After the Restoration, Dudd's lands reverted to him, having been sold by "usurping powers" in about 1652.

His book Metallum Martis (1665—quoted above) is Dudd Dudley's personal view of his discovery, after he had unsuccessfully petitioned King Charles II, to restore his public offices and patents.

Metallum Martis may be regarded as a prospectus, seeking investors to exploit his invention of coke smelting. This appears to have been successful as a furnace was built at Dudley (whose existence is recalled by the street name "Furnace Road". In subsequent litigation, Sir Clement Clerke (one of the partners) stated, Dud Dudley did heretofore build a furnace for making iron or melting ironstone to be blown or set on work by the strength of men and horses without the help of water. This melted down "ironstone with charcoal made of wood and pitcoal". Such a horsemill-powered blast furnace is almost certainly unique, and only operated for a few years.
==Old age and working as a doctor==
Dudley's last years are obscure. He probably lived in Friar Street, Worcester, where he had a house derived from his first wife's family. He may have practised as a doctor there. He married again and had a son in his old age. He died in 1684, at age 85. He was buried in the parish church St.
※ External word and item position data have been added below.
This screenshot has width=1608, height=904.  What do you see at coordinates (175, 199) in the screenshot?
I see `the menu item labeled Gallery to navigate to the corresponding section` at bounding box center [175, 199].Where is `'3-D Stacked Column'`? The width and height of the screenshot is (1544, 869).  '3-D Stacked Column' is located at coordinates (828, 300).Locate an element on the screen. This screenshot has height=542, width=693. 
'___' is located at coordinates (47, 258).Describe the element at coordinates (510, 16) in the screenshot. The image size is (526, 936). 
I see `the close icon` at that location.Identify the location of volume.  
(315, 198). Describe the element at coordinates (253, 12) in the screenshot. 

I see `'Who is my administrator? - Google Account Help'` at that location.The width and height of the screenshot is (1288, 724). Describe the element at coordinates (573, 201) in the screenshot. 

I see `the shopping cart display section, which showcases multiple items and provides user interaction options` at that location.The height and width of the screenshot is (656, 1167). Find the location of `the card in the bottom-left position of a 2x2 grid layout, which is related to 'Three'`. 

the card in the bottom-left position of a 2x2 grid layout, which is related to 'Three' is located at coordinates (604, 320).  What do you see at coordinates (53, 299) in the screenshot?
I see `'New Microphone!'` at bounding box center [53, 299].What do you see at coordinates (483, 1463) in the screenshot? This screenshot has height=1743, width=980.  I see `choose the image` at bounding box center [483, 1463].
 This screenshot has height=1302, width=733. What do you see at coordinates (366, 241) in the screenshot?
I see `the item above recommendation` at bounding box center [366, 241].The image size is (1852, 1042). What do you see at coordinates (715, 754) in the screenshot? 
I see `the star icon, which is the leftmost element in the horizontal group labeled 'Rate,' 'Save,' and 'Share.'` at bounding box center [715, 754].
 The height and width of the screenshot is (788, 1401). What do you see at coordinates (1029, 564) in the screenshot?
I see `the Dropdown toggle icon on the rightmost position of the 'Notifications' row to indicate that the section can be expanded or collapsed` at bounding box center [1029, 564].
Helen's, Worcester (25 October 1684), where he had erected a monument to his first wife, bearing the following Latin inscription (see illustration):

| | Dodo Dudley chiliarchi nobilis Edwardi nuper domini de Dudley filius, patri charus et regiae Majestatis fidissimus subditus et servus in asserendo regem, in vindicando ecclesiam, in propugnando legem ac libertatem Anglicanam, saepe captus, anno 1648, semel condemnatus et tamen non-decollatus, renatum denuo vidit diadaema hic inconcussa semper virtute senex. | | Colonel Dud Dudley, (Note: "chiliarch" is some kind of military title, literally "commander of a thousand men") son of the late noble Edward of Dudley, dear to his father and most faithful subject and servant to His Majesty the King, in vindicating the church, in fighting for English law and liberty; often captured, in the year 1648 once condemned nevertheless not beheaded; born again, as an old man he sees an unshakeable crown. |

The date of Dudley's death does not appear on the monument.

==Posterity==
The existence of Metallum Martis meant that many historians have noted his achievements. Dud has been seen as the forerunner of later success by Abraham Darby and others in smelting iron with coke in the 18th century. However it remains unclear to what extent he was its technological ancestor rather than a mere precursor. For example, in the 1950s it was shown by chemical analysis that the coal that Dud Dudley used was not suitable as a raw material for coke while the coal used by Abraham Darby was suitable, leading Richard Kirby to state in 1990 that "The consensus among experts is that Dudley was a wishful thinker ... and that he never did what he set out in his youth to do".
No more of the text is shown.